=== Selected extract ===
Although the 1986 Chernobyl nuclear-reactor accident resulted in destruction of the power plant, its reported medical consequences were vastly and irresponsibly exaggerated. Its long-term effects have not been radiological, but largely financial and unnecessary.
Among the 134 persons with acute radiation disease who received extremely high radiation doses, 31 died soon after the reactor breach — from overwhelming radiation exposure, excessive heat burns, and direct mechanical trauma.
Of 103 highly exposed survivors, 19 died before 2004 from a multitude of causes not exclusively caused by ionizing radiation. Eventually the remaining 84 will die — but not necessarily prematurely nor as an attributable consequence of the incident.
As for latent medical effects in the exposed population of Ukraine, Belarus and Russia, there do not appear to be any casualties that can be clinically confirmed: Contrary to hasty estimates and fears based on a premature theories of radiation effects at low radiation doses, the mortality rate among those exposed to radioactive fallout cannot be distinguished statistically from normal morbidity.
Compared with other energy sources, the Chernobyl reactor eruption resulted in far fewer human casualties than other types of industrial disasters.
Radiophobia, exacerbated by and after the accident, vastly and unnecessarily increased subsequent economic losses in the former Soviet Union and elsewhere in Europe.
Moreover, in the aftermath of the Chernobyl tragedy, radiophobia was stoked by arms-control advocates who used public fear of low-level radiation in order to encourage opposition to Cold War nuclear-weapons testing.

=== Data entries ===
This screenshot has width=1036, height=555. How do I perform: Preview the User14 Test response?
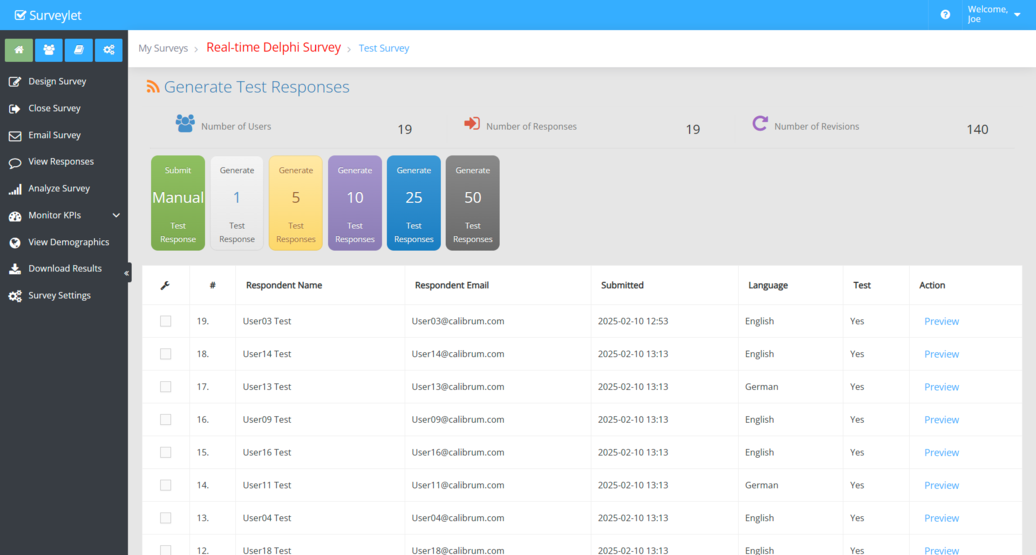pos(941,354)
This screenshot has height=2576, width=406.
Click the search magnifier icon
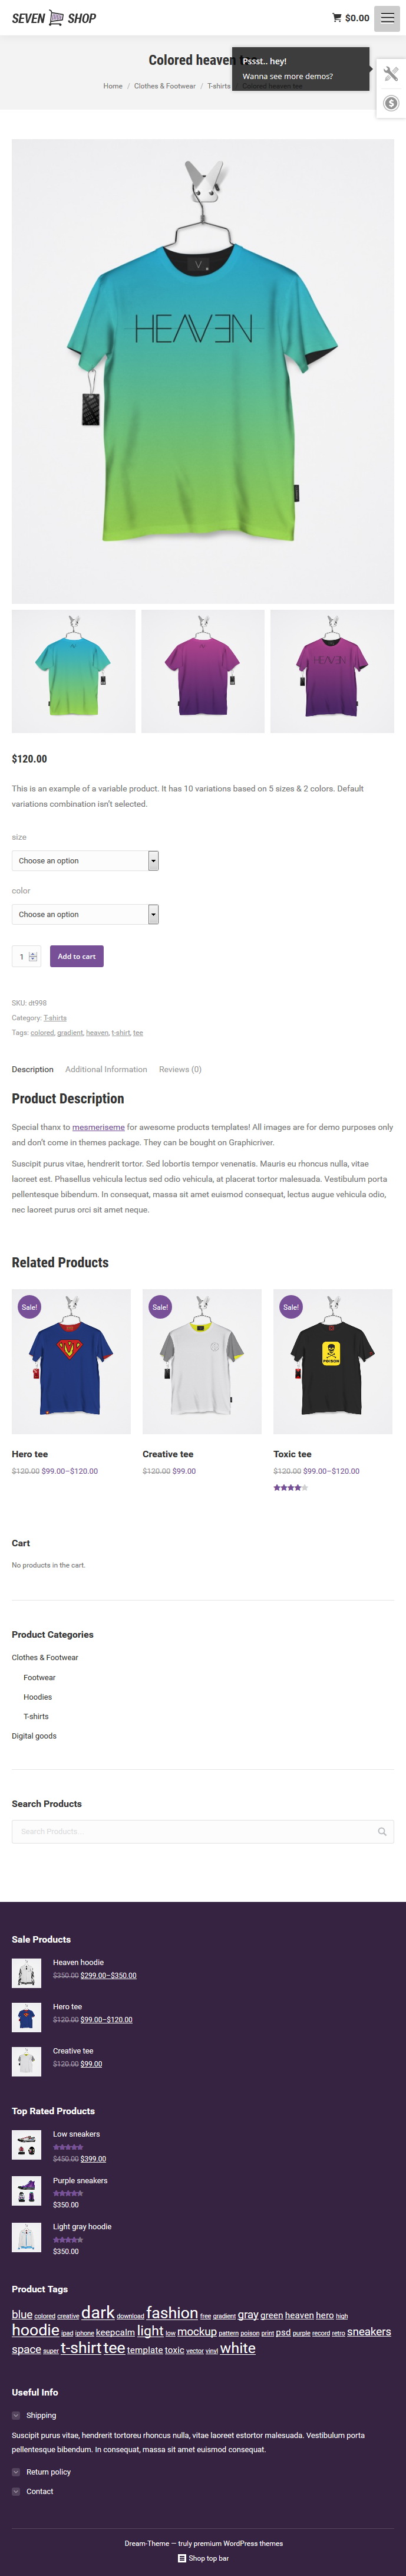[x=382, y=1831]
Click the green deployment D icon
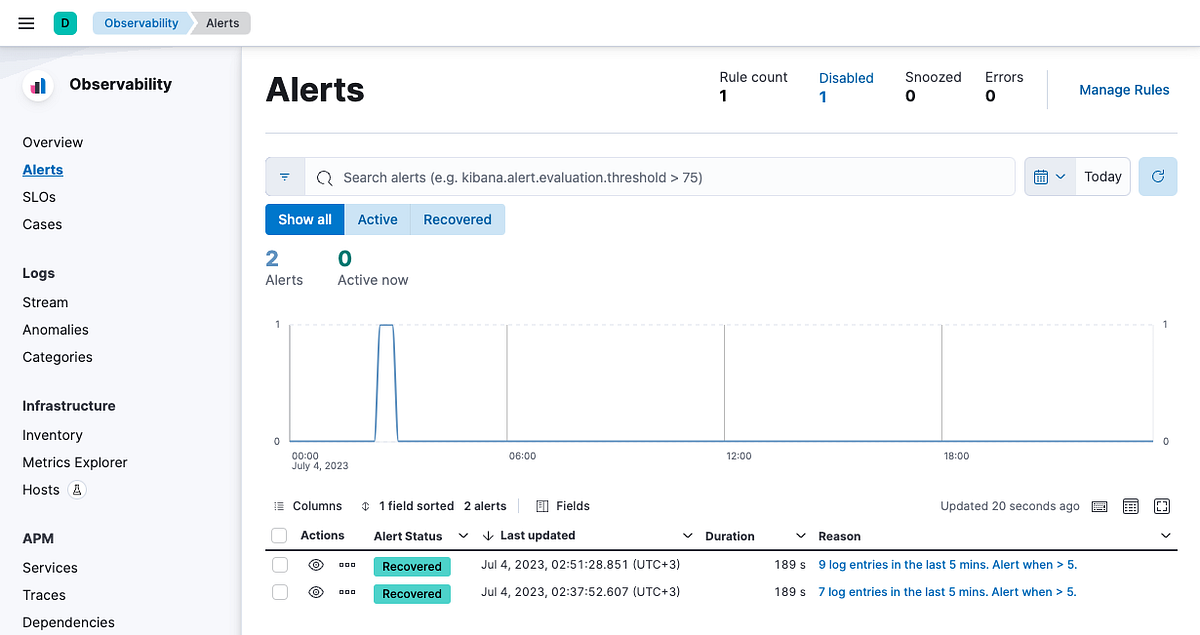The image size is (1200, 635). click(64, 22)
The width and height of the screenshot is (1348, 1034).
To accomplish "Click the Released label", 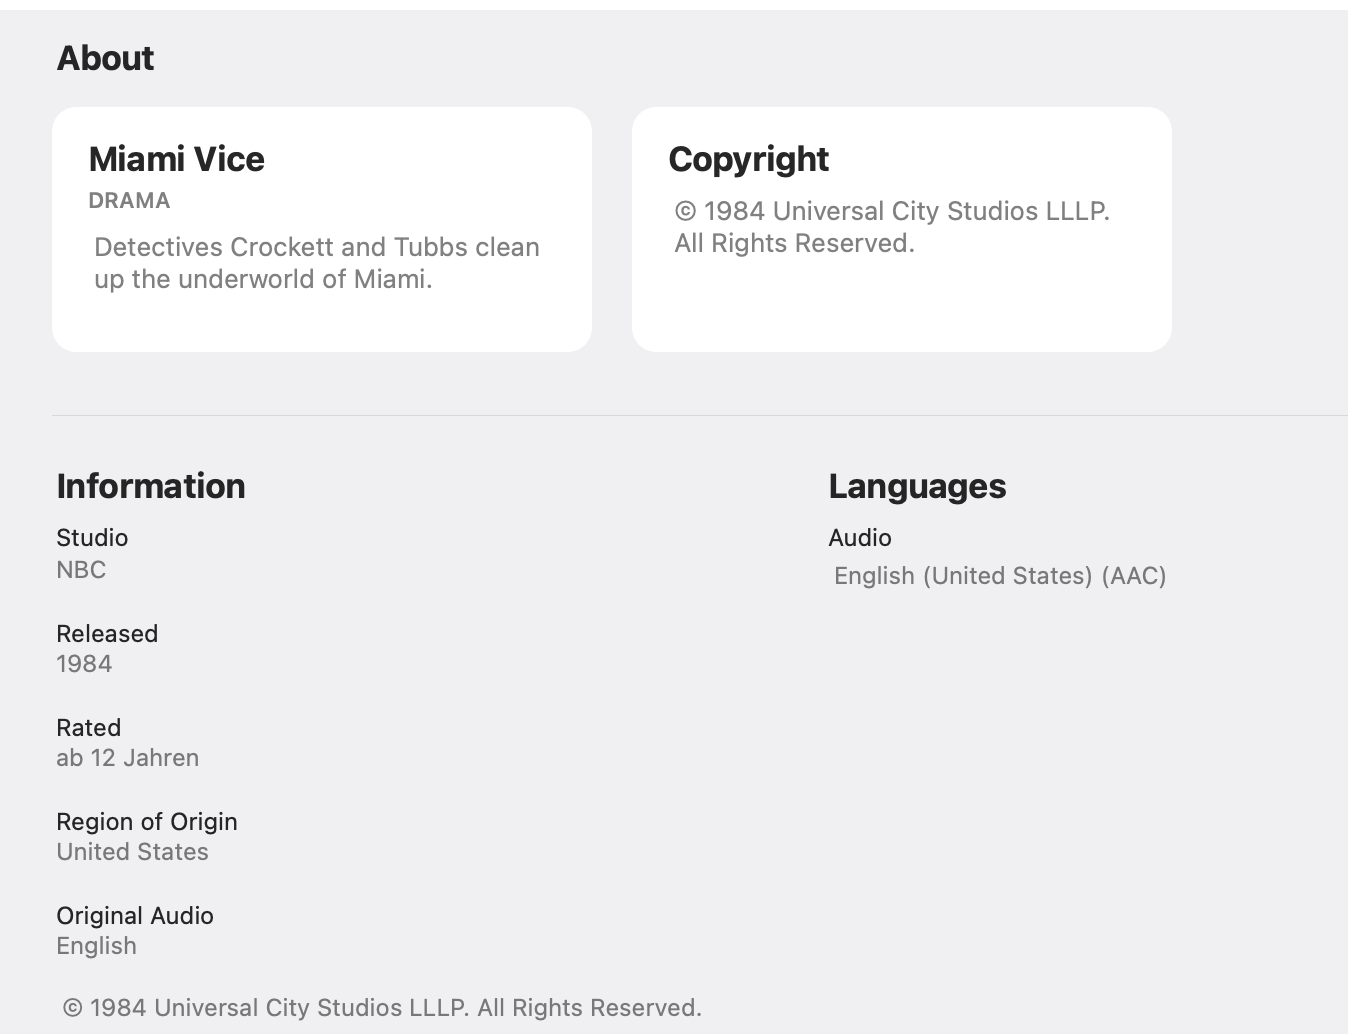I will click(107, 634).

=== Problems and tasks ===
1. Decide whether each statement below agrees with the passage on the Chernobyl accident, answering yes or no and quoting the deciding words of the passage. (a) Of the 134 persons with acute radiation disease, 31 died soon after the reactor breach. (b) The long-term effects of the accident have been mainly radiological. (c) Of the highly exposed survivors, 19 died before 2004.
2. Return the portion of the passage on the Chernobyl accident starting at "Compared with other" and ending at "War nuclear-weapons testing.", copied word for word.

=== Results in order ===
1.
(a) Yes: "Among the 134 persons with acute radiation disease who received extremely high radiation doses, 31 died soon after the reactor breach"
(b) No: "Its long-term effects have not been radiological, but largely financial and unnecessary."
(c) Yes: "Of 103 highly exposed survivors, 19 died before 2004"

2.
Compared with other energy sources, the Chernobyl reactor eruption resulted in far fewer human casualties than other types of industrial disasters.
Radiophobia, exacerbated by and after the accident, vastly and unnecessarily increased subsequent economic losses in the former Soviet Union and elsewhere in Europe.
Moreover, in the aftermath of the Chernobyl tragedy, radiophobia was stoked by arms-control advocates who used public fear of low-level radiation in order to encourage opposition to Cold War nuclear-weapons testing.